Lokasi-lokasi penambangan pasir darat yang tidak beroperasi berada di daerah Kawal, Kijang (Pulau Bintan), Nongsa (Pulau Batam), Pulau Singkep dan Pulau Lingga. Di lokasi penambangan terdapat kelong-kelong yang berubah menjadi danau-danau besar pasca penambangan pasir karena tidak dilakukan reklamasi, padahal pada awalnya lokasi tersebut adalah hutan rakyat yang kondisi lingkungannya masih baik. Adanya kerusakan ekosistem pulau-pulau kecil, seperti timbulnya lubang-lubang bekas penambangan yang tidak direklamasi serta perubahan topografi lahan di pulau-pulau kecil. Mereka juga mengatakan, untuk melakukan operasi pengawasan di perairan Kabupaten Lingga harus lebih waspada, karena kondisi cuaca saat ini sedang buruk karena angin selatan, sehingga ombaknya cukup besar.
Kabupaten Lingga
Didampingi oleh Gadime dan Bambang dari dinas Sumberdaya Alam Kabupaten Lingga, tim pelaksana operasi pengawasan akan melakukan operasi darat mulai dari Pelabuhan Jago, Pulau Singkep, termasuk didalamnya tim melakukan peninjauan lapangan ke lokasi bekas penambangan pasir darat milik PT. Singkep Mas Utama di Air Mas/Sei Buluh, dari pelabuhan Dabo, dengan menggunakan Kapal Pengawas Hiu 010, melakukan operasi pengawasan menuju Tanjung Buton, Pulau Lingga, tim juga melakukan kunjungan ke Dinas Sumberdaya Alam Kabupaten Lingga di Daik, Pulau Lingga.

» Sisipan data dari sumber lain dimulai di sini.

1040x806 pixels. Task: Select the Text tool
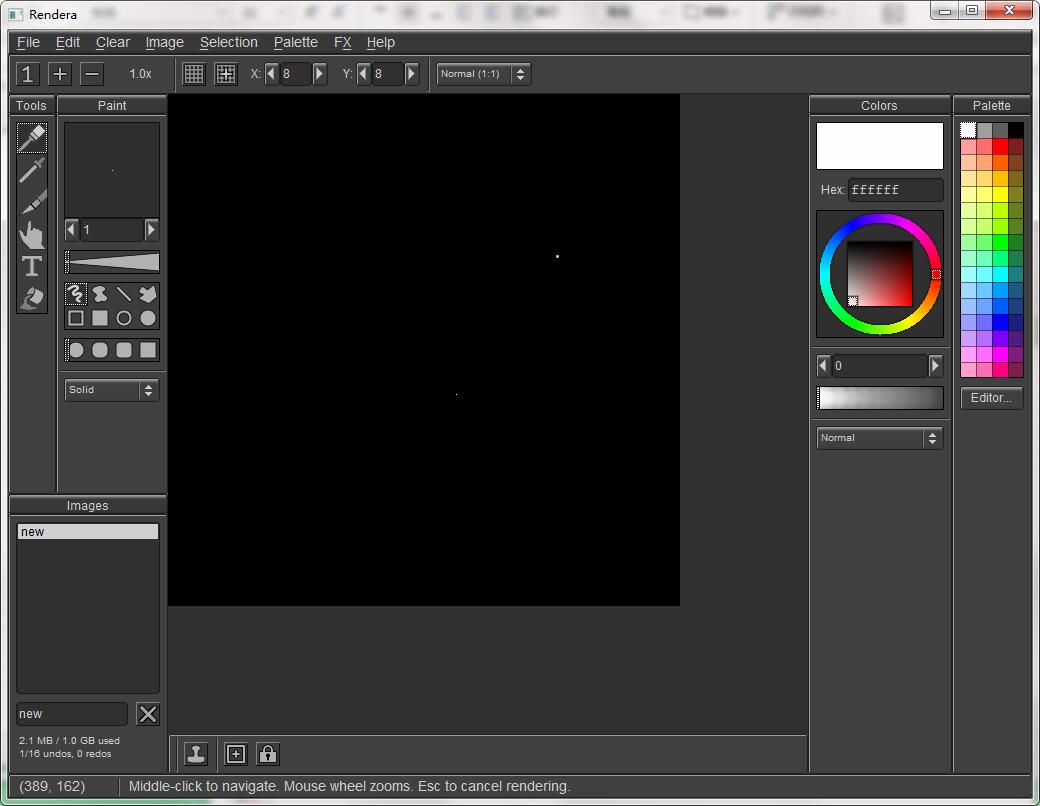point(32,266)
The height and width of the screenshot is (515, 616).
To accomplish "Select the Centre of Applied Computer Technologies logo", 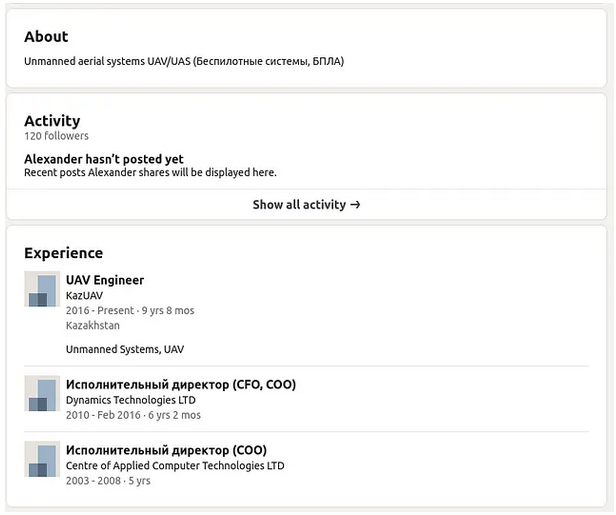I will 42,458.
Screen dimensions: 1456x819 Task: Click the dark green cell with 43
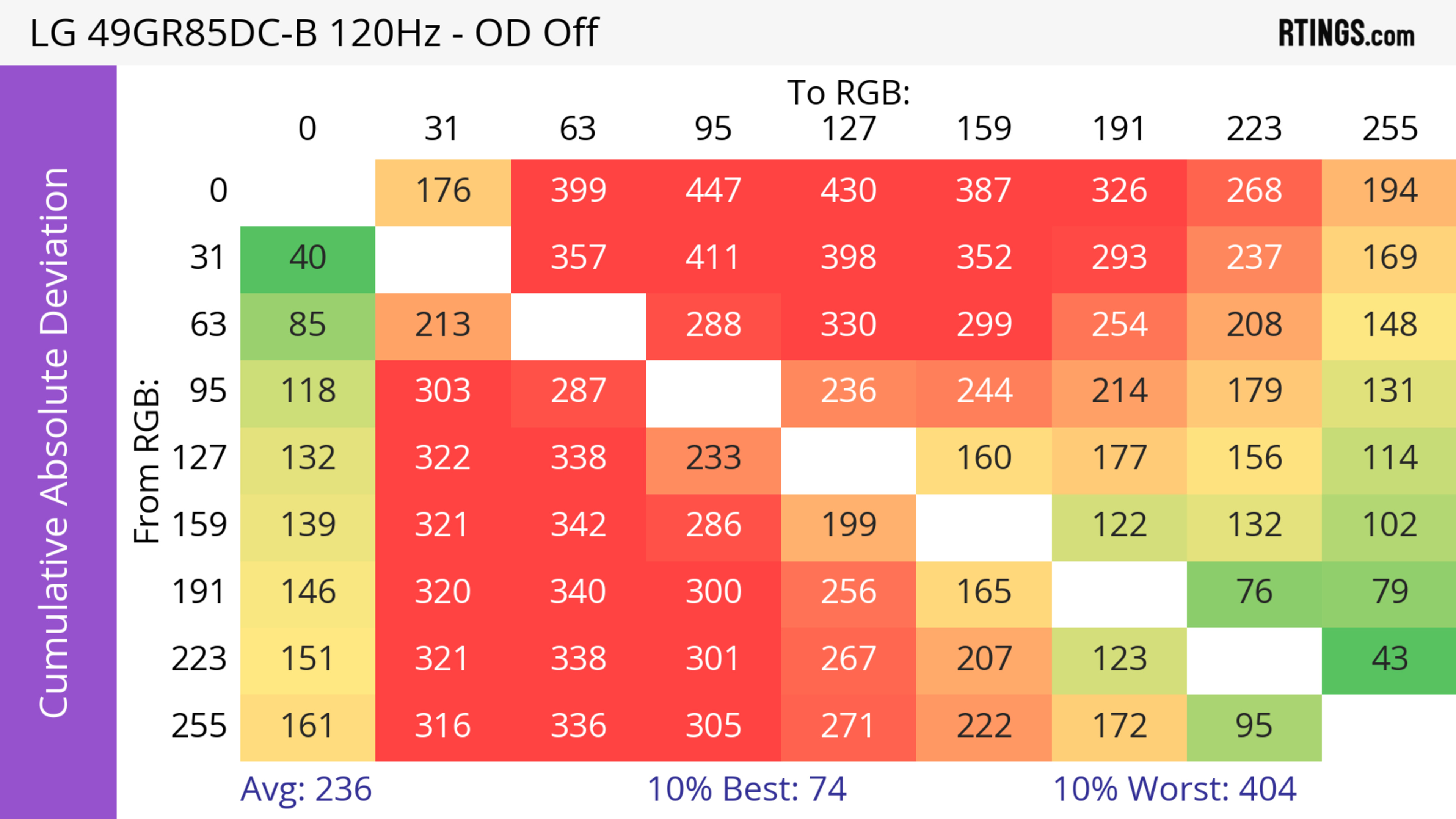(x=1389, y=659)
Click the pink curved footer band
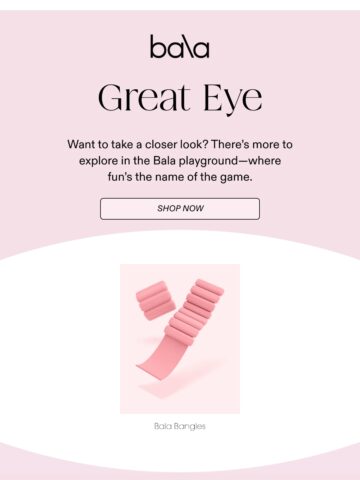Image resolution: width=360 pixels, height=480 pixels. [x=180, y=467]
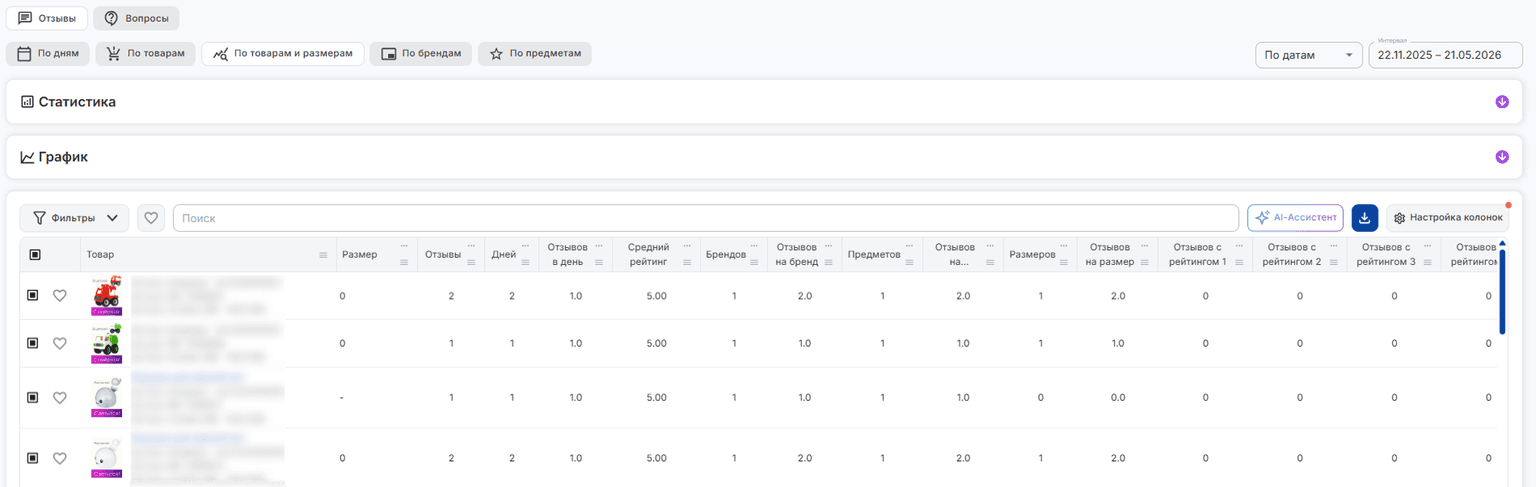
Task: Open the По датам dropdown
Action: (1309, 55)
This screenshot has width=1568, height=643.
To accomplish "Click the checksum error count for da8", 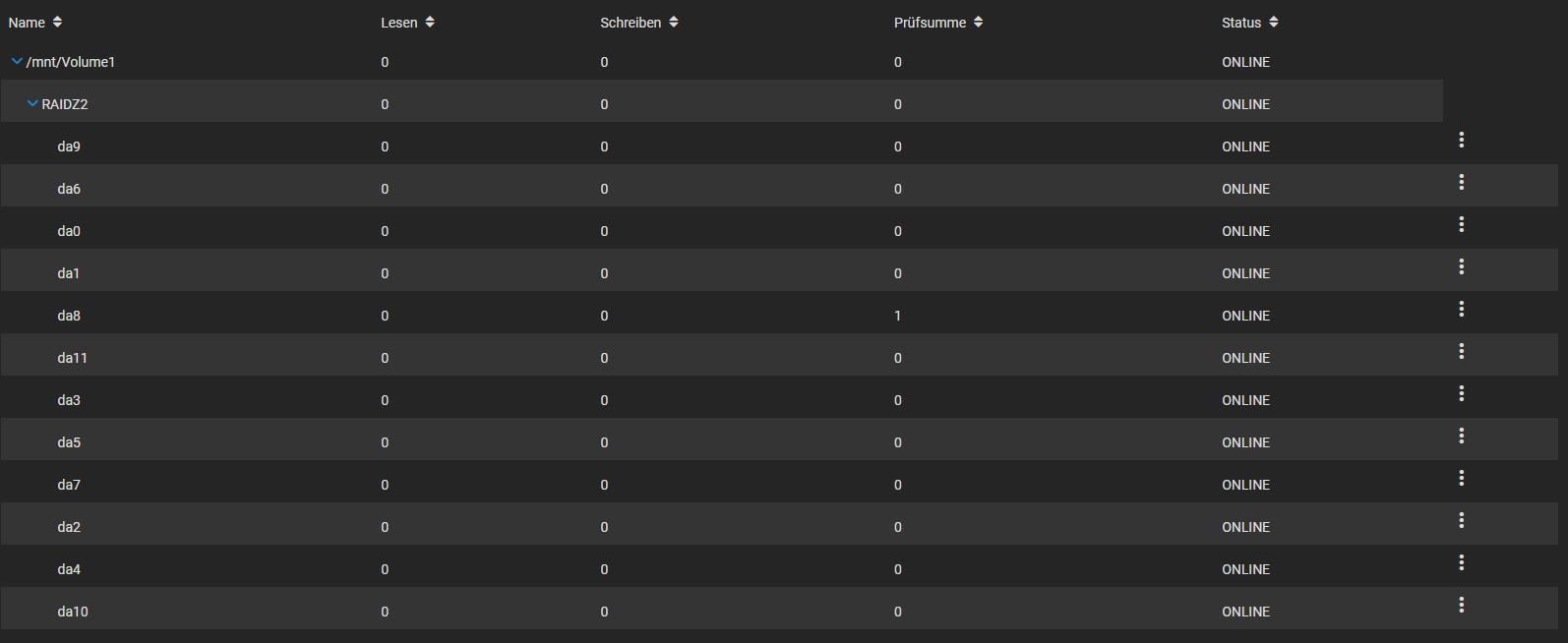I will 898,316.
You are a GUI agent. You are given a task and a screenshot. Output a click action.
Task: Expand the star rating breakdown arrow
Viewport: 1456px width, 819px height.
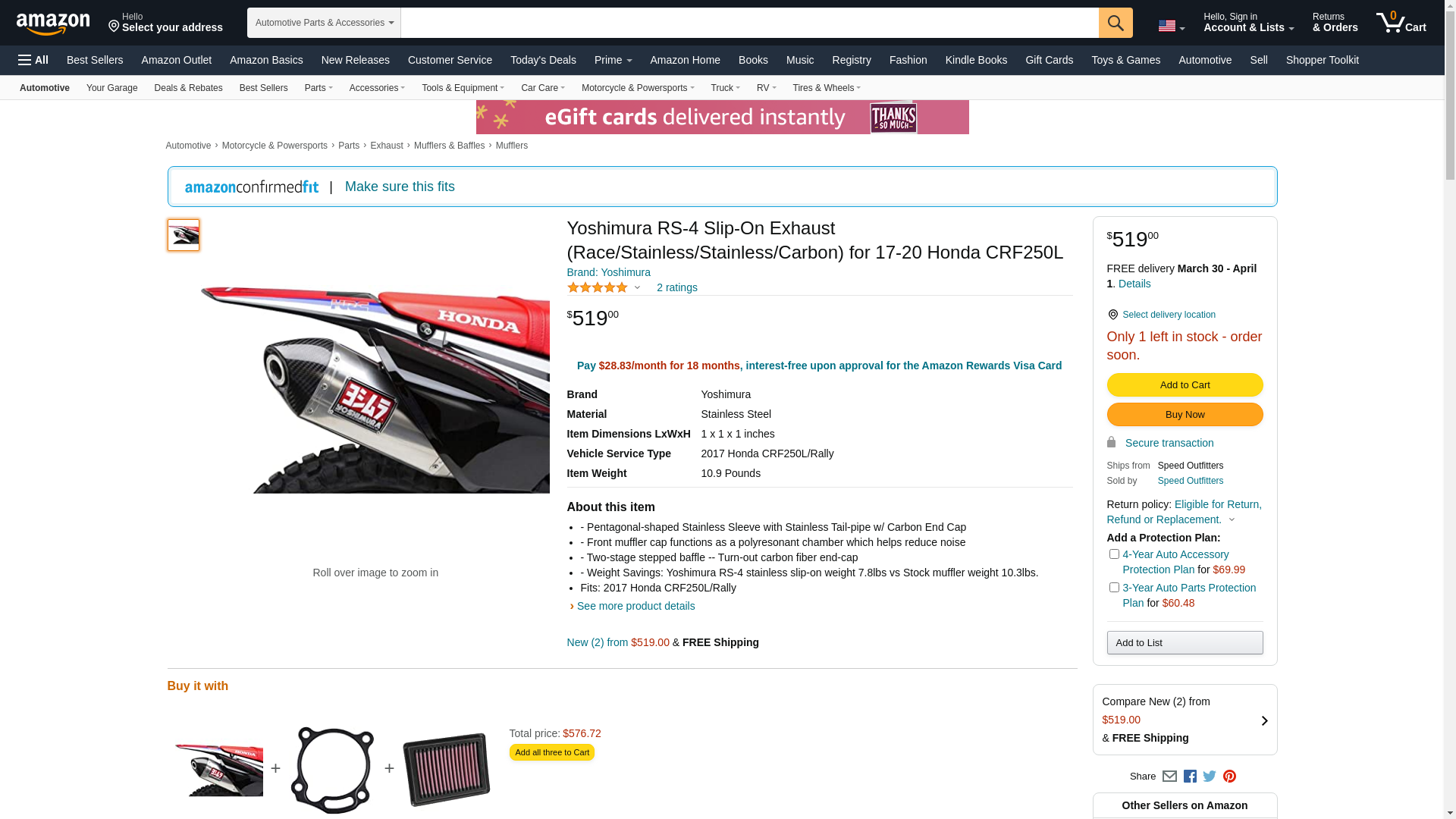637,288
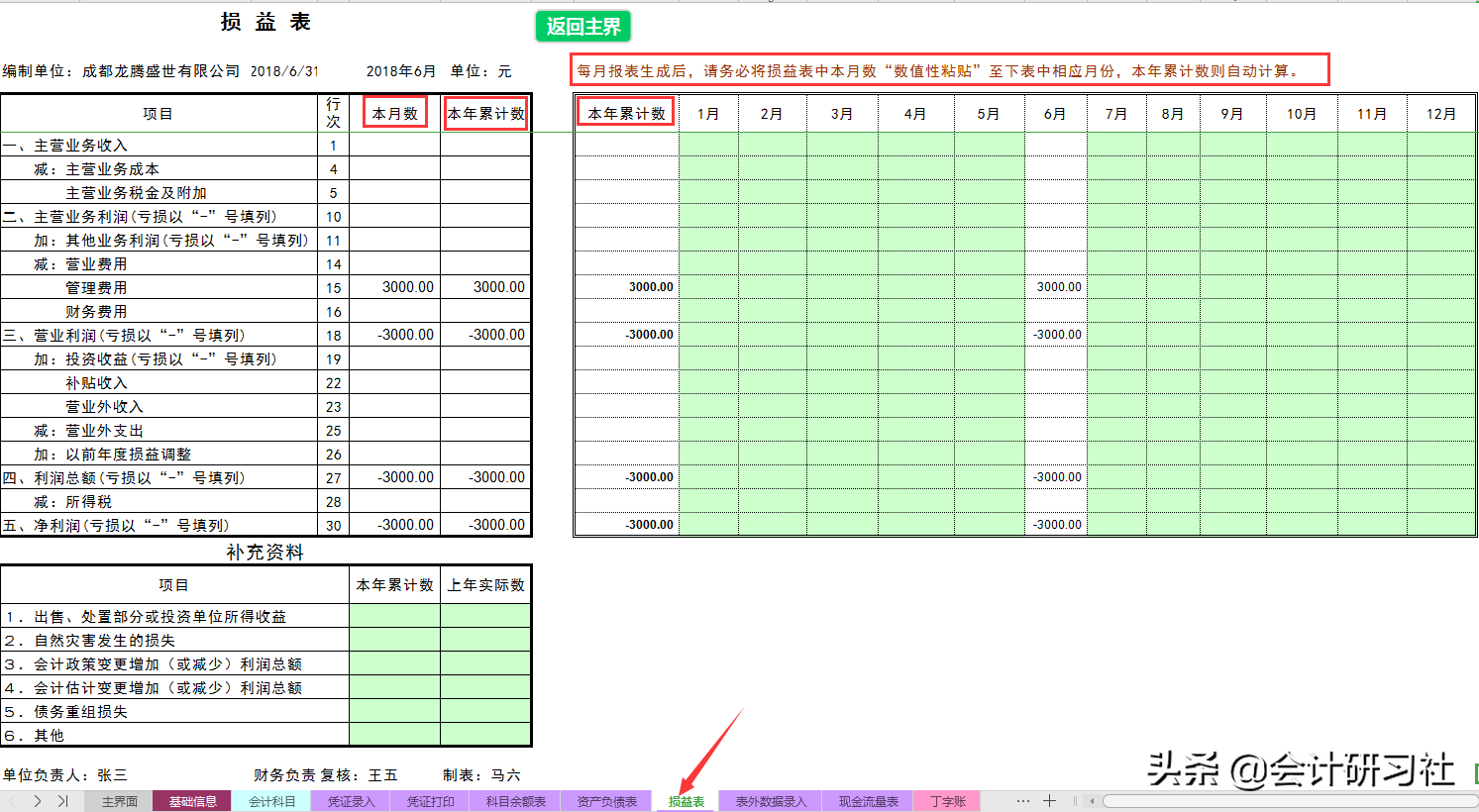The image size is (1479, 812).
Task: Switch to the 凭证打印 sheet tab
Action: (x=430, y=802)
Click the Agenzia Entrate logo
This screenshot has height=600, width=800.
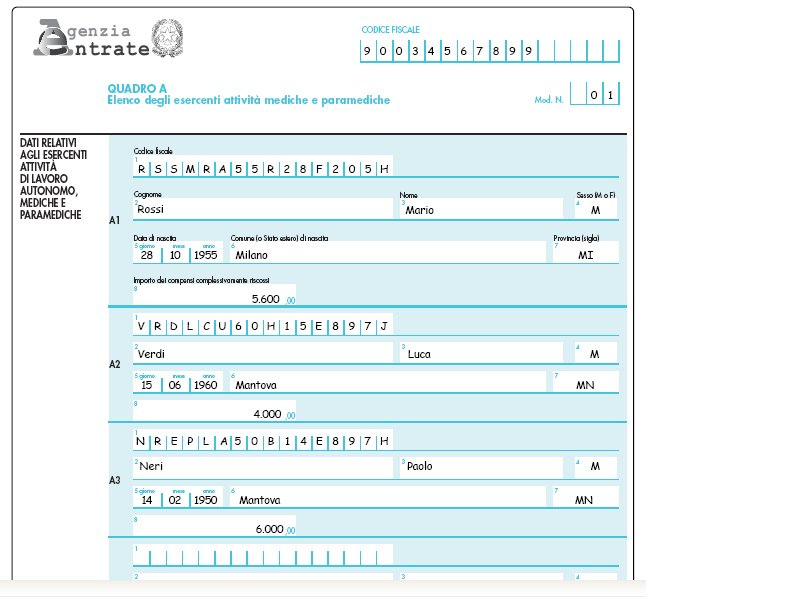(92, 38)
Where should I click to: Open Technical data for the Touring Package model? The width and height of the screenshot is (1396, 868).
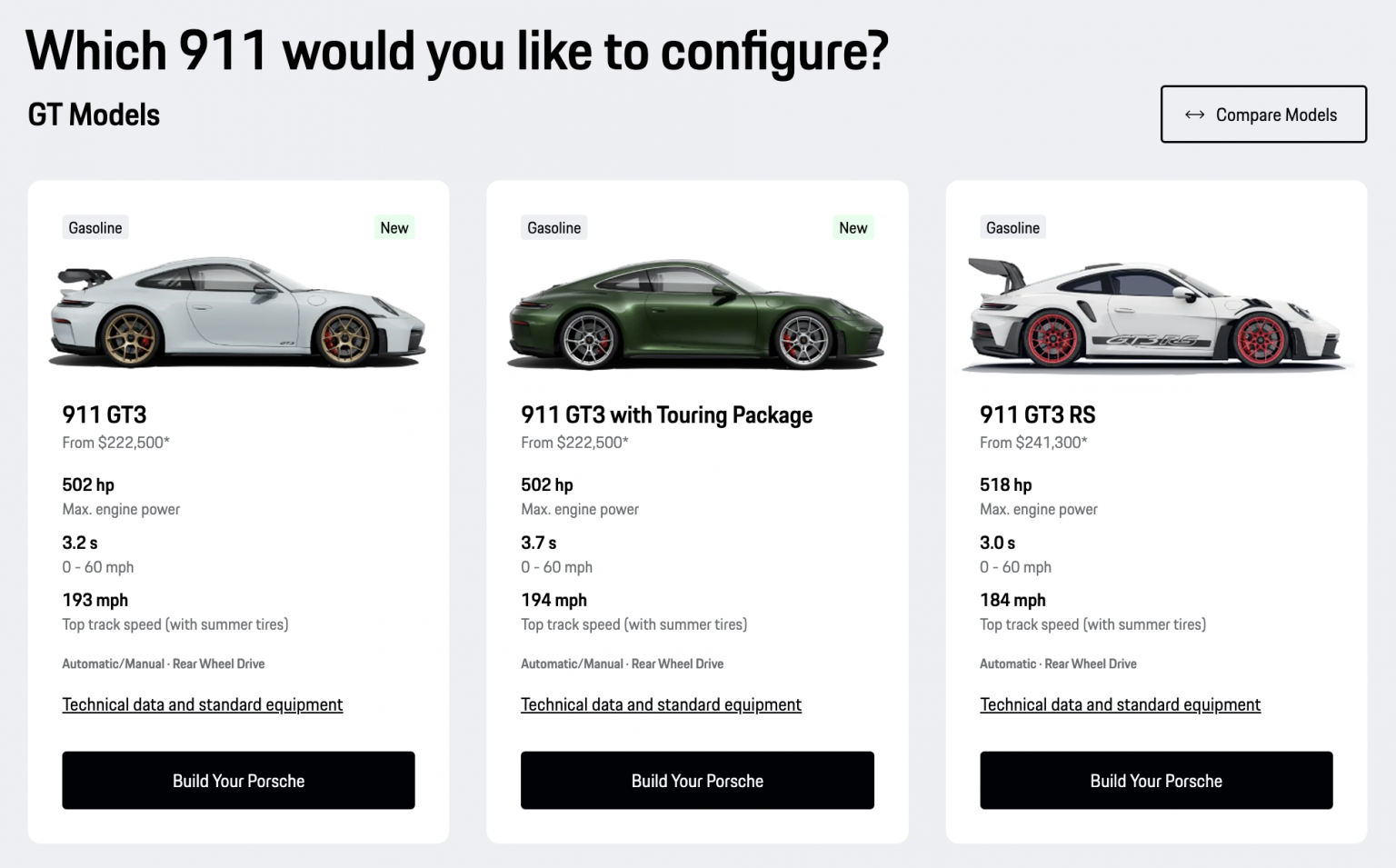661,704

Menurut Heru Satrio Wibowo, SH selaku Kasubdid Wasdal Jasa Kelautan dan Sumberdaya Non Hayati, jenis pasir darat yang ada di Air Mas/Sei Buluh termasuk yang memiliki kandungan kuarsa, sehinga harga jualnya tinggi, pasir darat yang berwarna kuning tidak disukai oleh pembeli. Saat ini kolong (kolam bekas penambangan pasir) di wilayah Air Mas digunakan untuk memelihara ikan jenis Nila. Menurut Manager Operasional PT. Singkep Timah Utama, penebaran bibit ikan tersebut dimaksudkan untuk memanfaatkan kolong bekas penambangan pasir, namun menurut pengamatan mereka pertumbuhan ikan sangat lambat dan tidak jarang banyak ikan yang mati, meskipun demikian PT STU belum pernah melakukan uji kualitas air untuk menentukan kelayakan budidaya.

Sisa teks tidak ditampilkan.